Wednesday, May 20, 2020
Latinos disproportionately account for COVID-19 cases in NC

DURHAM, N.C. (WTVD) -- Maria Machado cleans at a Durham nursing home. She said that's where she got the novel coronavirus.

"I had fever for three to four days," she said. "I didn't leave my home. It was very difficult being locked up. But I stayed home for 14 days. I did it for my family."

Machado is one of more than 4,000 Latinos in North Carolina who contracted COVID-19.

Hispanics make up 32 percent of coronavirus cases in the state, while only accounting for nearly 10 percent of the population.

In Wake County, the numbers are similar. Hispanics make up 10 percent of the population and 27 percent of COVID-19 cases.

And in Durham County, more than 50 percent of COVID-19 cases confirmed in the past two weeks have been in those identified as Hispanic or Latino.

"Part of that has to do with working conditions, it has to do with living situations and it has to do, also, with access to care and access for services," said Wake County EMS Medical Director Dr. Jose Cabanas.

Dr. Cabanas said they're doing outreach to the Latino community.

"To try to make sure they have the resources, understand their access points for healthcare and see what additional measures we can help navigate," he said. "More importantly is education and trying to get information out in a way that is received broadly in the community."

A mobile clinic set up outside the International Foods in Raleigh performs curbside COVID-19 tests after patients have a telemedicine appointment to determine whether they need a test. The majority of its patients are Hispanic.

Julia Lockamy is a family nurse practitioner at the clinic, a partnership between LliBott Consultorios Medicos and El Centro Hispano in Durham.

"The people in the Hispanic community, a lot of these patients that I'm seeing are the people who -- they pick the lettuce that goes on the grocery store shelf," Lockamy said. "They're the people who are actively making the things in the factories. They're people who are building the construction for these new buildings that are going on downtown. Whether or not somebody who's watching, if they don't have a lot of interaction, they know of, with the Hispanic community, the Hispanic community is absolutely impacting them, and their health is important."

Lockamy said 70 percent of her day is spent talking to people concerned they have COVID-19 or performing coronavirus tests.

"For a lot of people in the Hispanic community, they may not have, necessarily, access to healthcare so they might have underlying conditions that have been untreated, like maybe diabetes or high blood pressures," Lockamy said. "Or it could be their work environment, where maybe they're afraid to call out sick for work because they don't have any protections from their employer and they might feel pressured to go to work sick and so the people around them at their workplace might be more vulnerable to disease in that way."

Lockamy and Dr.
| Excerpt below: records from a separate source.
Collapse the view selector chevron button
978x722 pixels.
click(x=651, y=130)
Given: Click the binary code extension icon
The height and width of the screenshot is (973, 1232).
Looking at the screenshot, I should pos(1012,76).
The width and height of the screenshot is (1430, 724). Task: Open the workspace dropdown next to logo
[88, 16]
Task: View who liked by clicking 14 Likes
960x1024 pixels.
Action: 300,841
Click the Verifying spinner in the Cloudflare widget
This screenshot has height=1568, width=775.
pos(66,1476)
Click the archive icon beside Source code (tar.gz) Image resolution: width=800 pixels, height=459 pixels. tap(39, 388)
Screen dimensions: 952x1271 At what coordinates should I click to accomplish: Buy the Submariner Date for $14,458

Cabanas stress the importance of social distancing and wearing a mask when out in public.

"Making sure you're doing the proper hygiene, washing your hands," Dr. Cabanas said. "All those things are going to help tremendously mitigate the spread of disease."

Now recovered from COVID-19, Machado, who lives in Durham, is back to work.

"This is not a joke," she said. "It's not made up. It's the reality I lived."